New CAAF cases.

Two new CAAF cases have been put up on the website.

United States v. Stephens, __ M.J. ___ (C.A.A.F. Mar. 12, 2009).  The prosecution called the victims father to talk about the effect the trial had on her.

Appellant, citing United States v. Mobley, 31 M.J. 273 (C.M.A. 1990), United States v. Carr, 25 M.J. 637 (A.C.M.R. 1987), and Burns v. Gammon, 260 F.3d 892 (8th Cir. 2001), argues that the father’s testimony was an impermissible comment on Appellant’s right to plead not guilty, confront the witnesses against him, and put the Government to its proof, and hence constitutional error.

The military judge did not abuse her discretion.  The evidence was relevant victim impact evidence and properly admitted under R.C.M. 1001(b)(4).

CAAF cautioned,

We caution trial counsel introducing aggravation evidence under R.C.M. 1001(b)(4) to use care in eliciting testimony that may cross the line into impermissible comment on an accused’s
invocation of his constitutional rights. While we find no abuse of discretion here, it is not difficult, particularly in cases involving sexual abuse, to envision such a case.

I doubt that prosecutors will heed the implicit warning.

United States v.

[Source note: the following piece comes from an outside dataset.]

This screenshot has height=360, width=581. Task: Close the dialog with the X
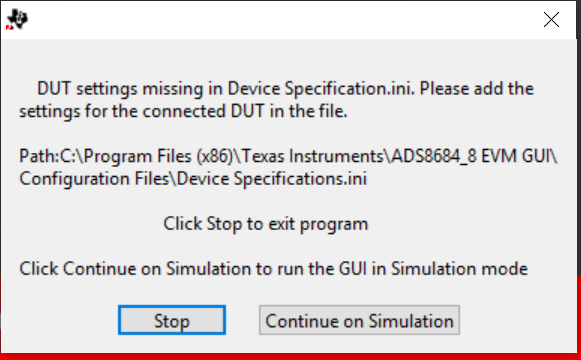pyautogui.click(x=551, y=20)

Dean, __ M.J. ____ ( C.A.A.F. Mar. 12, 2009).  Dean is a case of wrongful withdrawal from a pretrial agreement by a convening authority.  After the PTA was signed, the prosecution wanted to modify the stipulation of fact to include additional misconduct that had just come to light.  The defense said no.

The case went contested, appellant was convicted of some of the charges and was sentenced in excess of what the PTA would have been.

Appellant argued that when he signed the PTAO, when he signed the Stipulation of Fact that went with the PTAO, when he requested MJA, and when he withdrew a substantial list of witnesses, he had "begun" performance in reliance on the PTA.  The government argued that there is no detrimental reliance until the accused actually enters his plea on the record.  Wrong! says CAAF.  The government also argued that the failure to later amend the signed stipulation of fact was a material breach.  Wrong again.  The accused complied with the requirement to describe the facts and circumstances surrounding the offenses.